Tim Whiteman

Personal information
- Born: 2 April 1987 (age 39) Suffolk, England

Sport
- Sport: Field hockey
- Position: Defender/midfielder

Senior career
- Years: Team / Caps / Goals
- 2003: Harleston Magpies / - / -
- 2009–2017: Beeston / - / -
- 2017–2019: Harleston Magpies / - / -

National team
- Years: Team / Caps / Goals
- –: England & GB / 54 / -

Medal record
Representing England
World League
| Bronze medal – third place | 2014 New Delhi | Team |

= Tim Whiteman =

English field hockey player

Timothy Whiteman (born 2 April 1987) is an English retired international field hockey player who played as a defender/midfielder for England and Great Britain.

== Biography ==
Whiteman began his hockey career at Harleston Magpies but gave up hockey while he taught and travelled in India.
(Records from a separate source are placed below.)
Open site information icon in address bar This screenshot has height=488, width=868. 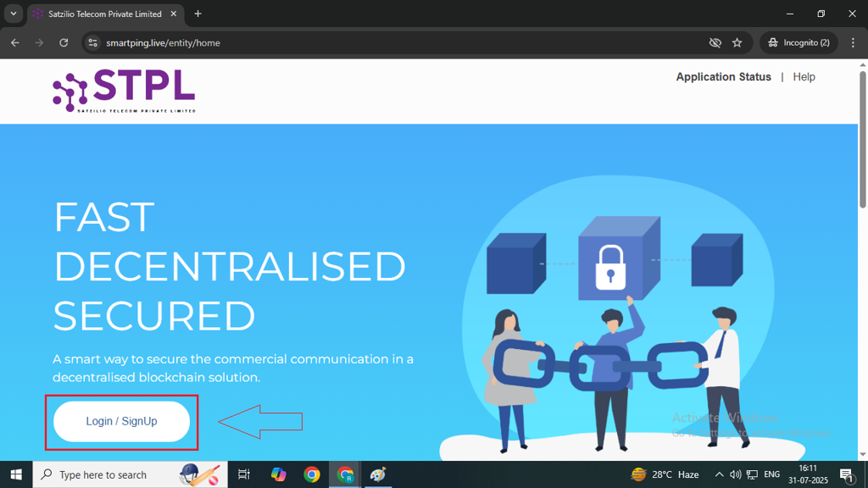tap(92, 42)
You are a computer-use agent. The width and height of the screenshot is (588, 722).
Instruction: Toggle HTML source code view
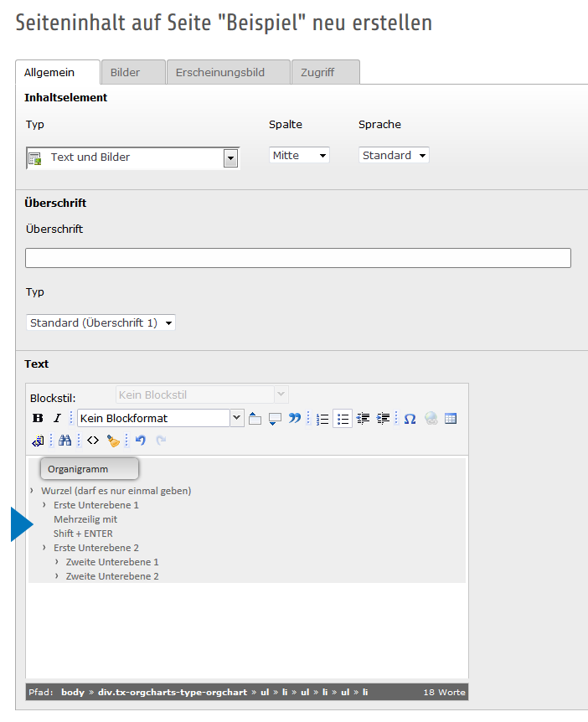(93, 440)
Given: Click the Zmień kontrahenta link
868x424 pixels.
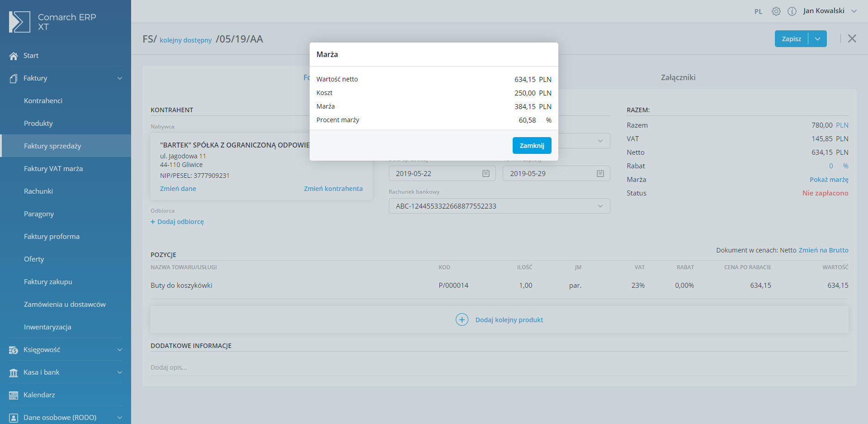Looking at the screenshot, I should point(333,189).
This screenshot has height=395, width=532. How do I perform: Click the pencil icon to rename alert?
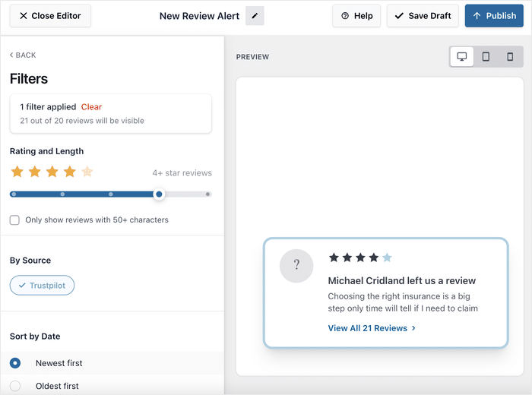pos(255,16)
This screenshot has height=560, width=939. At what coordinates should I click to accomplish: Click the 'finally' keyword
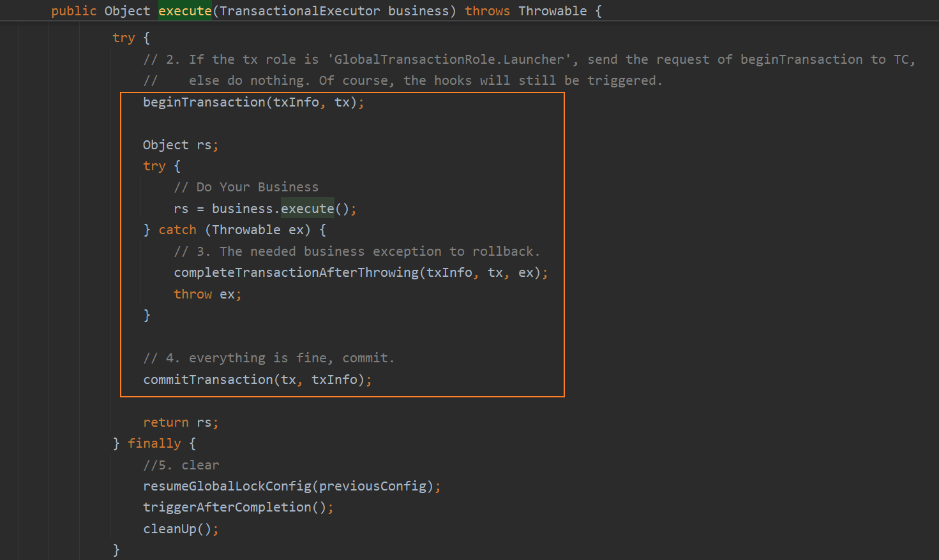154,443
He returned to play club hockey in the Men's England Hockey League for Beeston and won three league titles with the club.
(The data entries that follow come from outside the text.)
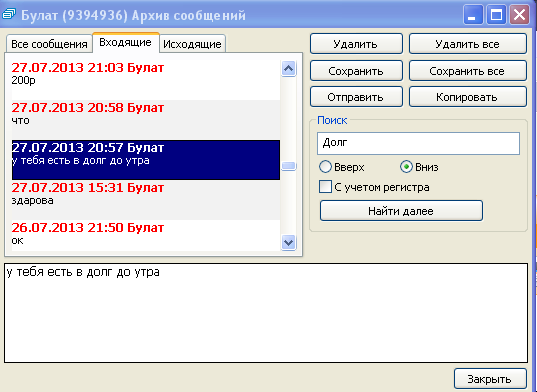The height and width of the screenshot is (392, 537).
Task: Close window with the red X
Action: (x=520, y=14)
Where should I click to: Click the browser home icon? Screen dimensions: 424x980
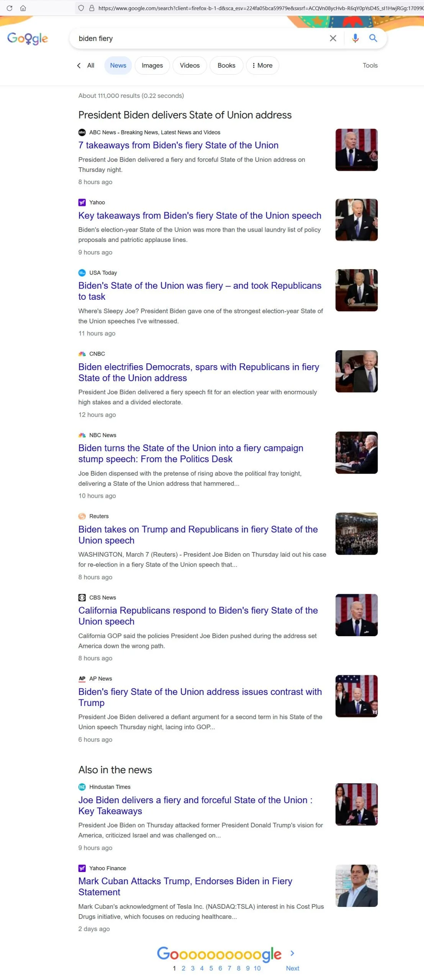coord(23,8)
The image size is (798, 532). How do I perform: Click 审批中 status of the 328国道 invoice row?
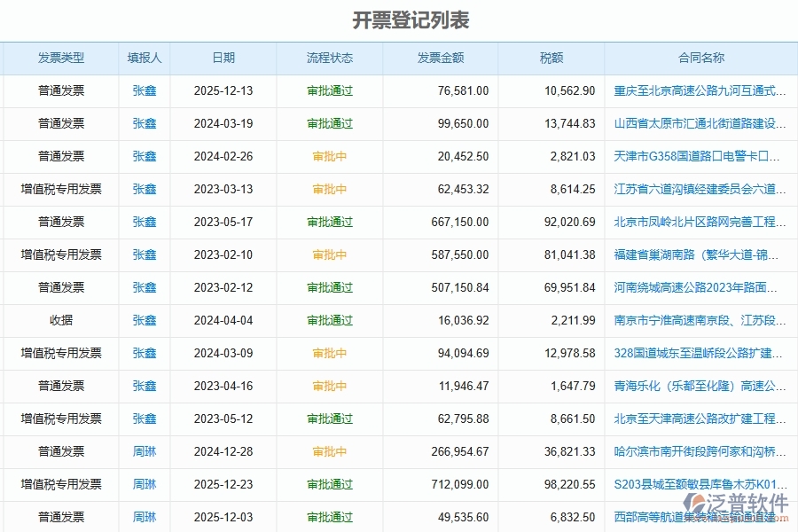(x=329, y=353)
Whiteman made his England debut in 2014 and participated in the 2014 Men's Hockey World Cup but missed the 2014 Commonwealth Games due to a broken thumb injury sustained during the World Cup.
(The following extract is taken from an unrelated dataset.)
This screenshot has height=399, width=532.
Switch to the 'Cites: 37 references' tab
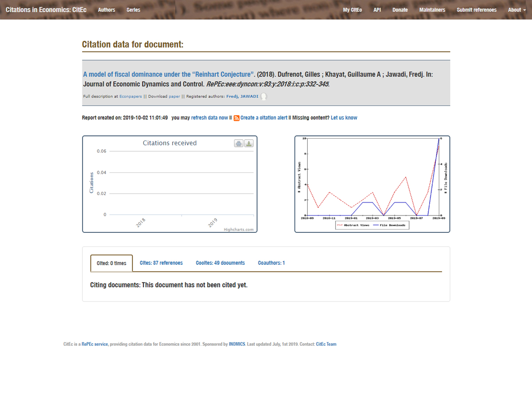[x=161, y=263]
For the 2017/18 season, Whiteman joined Harleston Magpies as a player/coach for the men's first team.

While playing at the end of the 2019 season he suffered a blow to his left eye, which caused a brain injury and required a six months recovery period before returning to his job as a politics and history teacher, formerly at Thorpe St Andrew School.